I feel the exact same way. The reason why I would like homophobic people, or really, anyone who votes against same sex rights, to have gay children/siblings is so that they understand the sentiments of gays as human. Most people who are homophobic do not have a close relationship with a gay person. Studies show that the closer one is to a gay person, the more likely they are to vote for same-sex rights and have more acceptance of gay people. A testament to this is Dick Cheney; he now is an avid supporter for same sex marriage and the DADT repeal, he once favored "traditional marriage", DADT, and even the exclusion of women in the military. The same is true for transphobia. However, there is that chance that the children/siblings may be rejected from the family, and if not, they still will have to endure the long process of acceptance.

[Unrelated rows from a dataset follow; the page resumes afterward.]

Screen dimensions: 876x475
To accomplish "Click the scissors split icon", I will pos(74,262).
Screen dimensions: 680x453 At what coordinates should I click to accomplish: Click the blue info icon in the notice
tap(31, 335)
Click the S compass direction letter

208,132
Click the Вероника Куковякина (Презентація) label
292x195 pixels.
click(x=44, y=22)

To sum it up, it's better for the gay community, and it's worse for the individual.

I haven't been that active on this thread for a while now, but I had a question lingering in my thoughts:

How would you distinguish dating standards (not including hook-ups) of gay men and straight men (If at all)?


(Not including lesbian, bisexual, and transgender, since there might be significant differences of opinions among the sentiments of all the LGBT groups, although by all means, you can include a separate explanation for another group.)

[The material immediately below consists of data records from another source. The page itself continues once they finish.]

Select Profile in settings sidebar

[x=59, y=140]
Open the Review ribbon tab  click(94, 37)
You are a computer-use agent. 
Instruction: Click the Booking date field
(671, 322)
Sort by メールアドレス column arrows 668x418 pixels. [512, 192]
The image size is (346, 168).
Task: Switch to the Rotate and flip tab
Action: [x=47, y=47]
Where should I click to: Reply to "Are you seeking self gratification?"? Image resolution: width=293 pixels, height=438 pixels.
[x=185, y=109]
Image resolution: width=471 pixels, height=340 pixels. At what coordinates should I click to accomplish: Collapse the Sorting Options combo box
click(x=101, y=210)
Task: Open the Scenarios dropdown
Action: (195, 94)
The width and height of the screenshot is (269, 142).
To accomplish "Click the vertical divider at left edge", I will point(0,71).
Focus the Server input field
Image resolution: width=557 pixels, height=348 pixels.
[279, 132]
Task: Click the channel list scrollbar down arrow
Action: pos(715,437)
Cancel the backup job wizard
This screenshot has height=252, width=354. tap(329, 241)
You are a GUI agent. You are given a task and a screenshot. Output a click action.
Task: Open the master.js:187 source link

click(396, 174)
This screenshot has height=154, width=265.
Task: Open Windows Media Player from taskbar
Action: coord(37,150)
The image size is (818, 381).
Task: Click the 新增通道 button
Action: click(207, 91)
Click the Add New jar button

I only ask because I have made the generalization that most gay men have higher standards for appearance, whereas straight men have slightly lower standards. Also, it seems like gay men have much higher standards as far as career ambitions, salary, and other financial factors go. I think the reason might be that more straight men want to be the "bread-winner", whereas most gay men either want to be taken care of (YIKES) or contribute equally. I sometimes think that some gay men feel like they need to date someone who is a "great catch" in all respects in order to get better validation by parents and friends. Sometimes this is a good thing, sometimes this is a bad thing. For one, gay men often have unrealistic expectations and let decent guys go, to see if there is something better out there, more so than I think straight men do.

So, therefore, to me, it seems like gay men have higher standards for long-term dating. Although, I'd say proportionally less gay men desire long-term dating. I would say that the assumptions and generalizations come from my own bias sentiments as well as others I know, but I do acknowledge we are not all the same, no matter what skin tone, ethnicity, gender, or religion we are. So what are your thoughts?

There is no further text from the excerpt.